Catarra ne fa una questione di democrazia, o meglio di mancata democrazia e spiega che “se i cittadini hanno l’impressione che questi enti non funzionino è perché, in questi anni, non sono state assegnate funzioni e risorse sufficienti per programmare e investire. Il cosiddetto Decreto Salva Italia, nella parte in cui sancisce la fine per "lenta agonia" della Province non fa sicuramente il bene del Paese e dei cittadini, come dimostrato dai risparmi irrisori tra l’altro vanificati dai disagi e maggiori costi per la ridefinizione delle competenze e dei servizi che dovranno comunque essere garantiti, ma soprattutto perché rappresenta una ulteriore e pericolosa contrazione della libertà decisionale e della rappresentanza democratica”.

Resta però il problema della molteplicità dei centri decisionali, che dilatano tempi e costi. Ma che probabilmente non saranno risolti da una riforma fatta di fretta e furia che non tiene conto di tutti gli interessi in campo. Lo sottolinea bene un recente articolo apparso sul Corriere della Sera in cui Cesare Pinelli affronta proprio la spinosa questione dell’utilità delle Province. E il suo è un sì, condizionato però alla definizione di ruoli precisi. Perché se è vero che un ente intermedio è necessario – e Pinelli insiste sulle “funzioni di vasta area” affidate alle Province, come la pianificazione urbanistica o della rete dei trasporti, che non possono essere lasciate a Regioni o Comuni – l’altra faccia della medaglia è che le Province italiane hanno funzioni che troppo spesso vanno oltre. L’esempio è quello dell’edilizia scolastica, solo per fare citarne uno. E quindi, funzioni che comunque prevedono assessorati, personale amministrativo. In poche parole: spreco di tempo e di denaro pubblico. Perciò, riassumendo il senso dell’articolo, occorre una vera riforma, che non rifletta gli errori del passato, ma concentri nelle mani della Province poche ben definite funzioni e ne limiti il numero.
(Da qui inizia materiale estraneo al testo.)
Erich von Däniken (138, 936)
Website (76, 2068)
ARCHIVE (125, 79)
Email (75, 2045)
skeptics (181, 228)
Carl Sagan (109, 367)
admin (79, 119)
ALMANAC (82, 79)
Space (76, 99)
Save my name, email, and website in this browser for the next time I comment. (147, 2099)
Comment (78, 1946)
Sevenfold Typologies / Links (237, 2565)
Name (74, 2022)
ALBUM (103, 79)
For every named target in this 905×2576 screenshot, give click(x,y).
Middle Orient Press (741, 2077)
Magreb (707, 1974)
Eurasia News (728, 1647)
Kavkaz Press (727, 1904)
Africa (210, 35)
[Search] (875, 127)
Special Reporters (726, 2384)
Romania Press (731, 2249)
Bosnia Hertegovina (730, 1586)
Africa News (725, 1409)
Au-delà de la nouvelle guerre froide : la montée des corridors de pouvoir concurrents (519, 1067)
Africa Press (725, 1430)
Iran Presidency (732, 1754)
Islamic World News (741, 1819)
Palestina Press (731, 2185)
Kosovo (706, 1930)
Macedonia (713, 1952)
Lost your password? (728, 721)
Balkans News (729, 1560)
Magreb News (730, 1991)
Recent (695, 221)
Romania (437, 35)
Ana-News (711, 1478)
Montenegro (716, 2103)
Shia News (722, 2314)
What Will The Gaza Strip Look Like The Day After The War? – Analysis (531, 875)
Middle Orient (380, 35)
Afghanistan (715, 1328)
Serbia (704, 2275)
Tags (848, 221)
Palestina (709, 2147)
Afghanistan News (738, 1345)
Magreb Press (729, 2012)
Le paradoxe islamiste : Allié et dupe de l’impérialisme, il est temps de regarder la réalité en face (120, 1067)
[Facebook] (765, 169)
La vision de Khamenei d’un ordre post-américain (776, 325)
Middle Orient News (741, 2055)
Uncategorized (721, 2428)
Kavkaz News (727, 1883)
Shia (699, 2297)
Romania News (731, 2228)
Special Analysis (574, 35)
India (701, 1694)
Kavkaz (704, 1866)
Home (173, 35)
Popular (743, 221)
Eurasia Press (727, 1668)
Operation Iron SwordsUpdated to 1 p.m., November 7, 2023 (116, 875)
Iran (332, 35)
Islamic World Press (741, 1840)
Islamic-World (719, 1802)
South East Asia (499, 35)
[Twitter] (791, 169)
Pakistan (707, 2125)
Poche e ben definite funzioni, quindi, tra cui la gestione del territorio. Proprio il punto da cui era partito il presidente della Provincia di Teramo, Valter Catarra. “Gestione che non può essere demandata ad altri livelli, al microlivello comunale ma neanche al macrolivello regionale – afferma Catarra -, che sarebbe a dir poco ingestibile per territori vasti ed eterogenei. E le recenti calamità naturali, i fenomeni sismici, le passate alluvioni fino agli ultimi eccezionali eventi meteorologici, dimostrano con chiarezza che in Italia purtroppo la gestione del territorio è sempre più gestione dell’emergenza, in cui la capacità di intervenire in maniera tempestiva ed efficace degli enti locali, anche in ragione della maggiore conoscenza e "prossimità" all’ambito amministrato, diviene d’importanza cruciale. Eliminare o peggio lasciare al guado le province significa lasciare il territorio, la comunità locale, senza difese, senza presidii, senza tutele. Senza le Province si rischia solo un’Italia infinitamente più fragile”.